BEIJING/MELBOURNE (Reuters) – The North American unit of a Chinese customs inspection firm said it would suspend checks on cargoes of scrap metal from the United States for a month from Friday, effectively halting all imports of U.S. scrap.
The suspension comes amid a broad crackdown on pollution in China and stricter regulation around waste imports. It poses a serious headache for China’s scrap buyers: the United States is a major source of scrap metal for China and top supplier of scrap copper.
In a notice to customers dated May 3, reviewed by Reuters, China Certification and Inspection Group (CCIC) North America said it would stop processing applications and issuing certificates for scrap material shipments from May 4 to June 4.
The company could not immediately be reached for comment outside normal working hours in the United States.
The inspection firm said in the notice it would empty every container of U.S.-origin scrap from May 4 to check for plastic and other hazardous waste products, which it would send for further testing.

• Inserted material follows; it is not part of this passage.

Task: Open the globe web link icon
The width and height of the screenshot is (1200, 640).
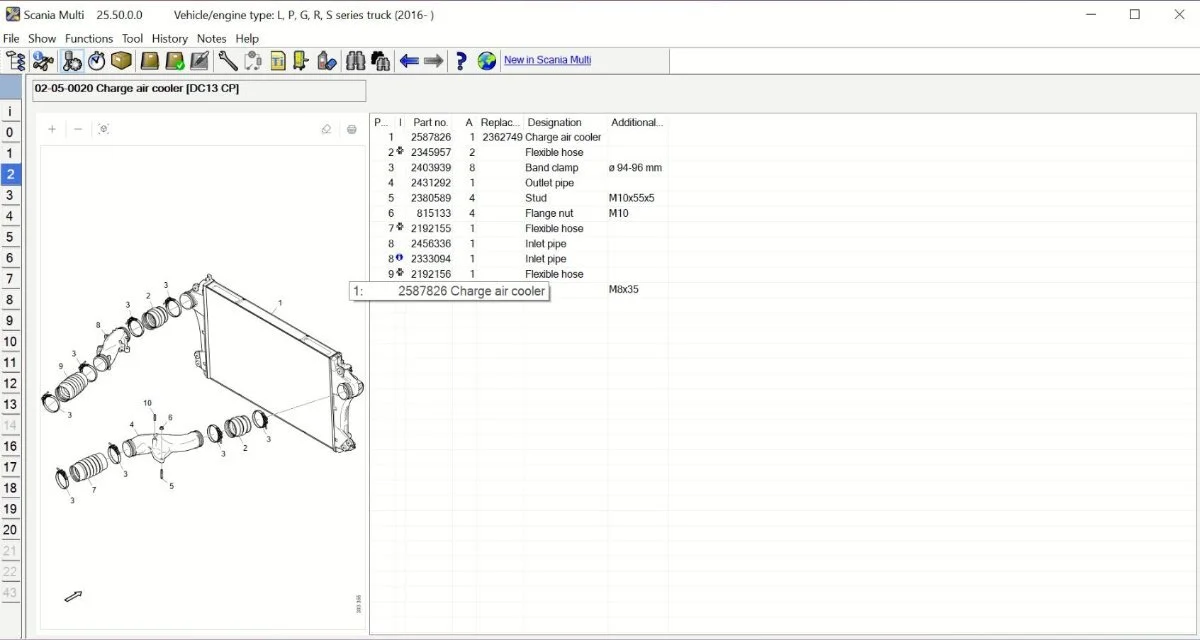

During the month-long period, CCIC North America “will temporarily stop processing applications and issuing the certificate for pre-shipment inspection on scrap materials to China,” it said.
Last year, China imported a total of 5.74 million tonnes of scrap metal, mainly scrap copper and aluminum, according to official data. But imports have fallen sharply year on year so far in 2018 as quotas have been progressively tightened.
China imported 50,000 tonnes of copper scrap from the U.S. in March and more than 500,000 tonnes last year, equivalent to 15 percent of the country’s secondary supply.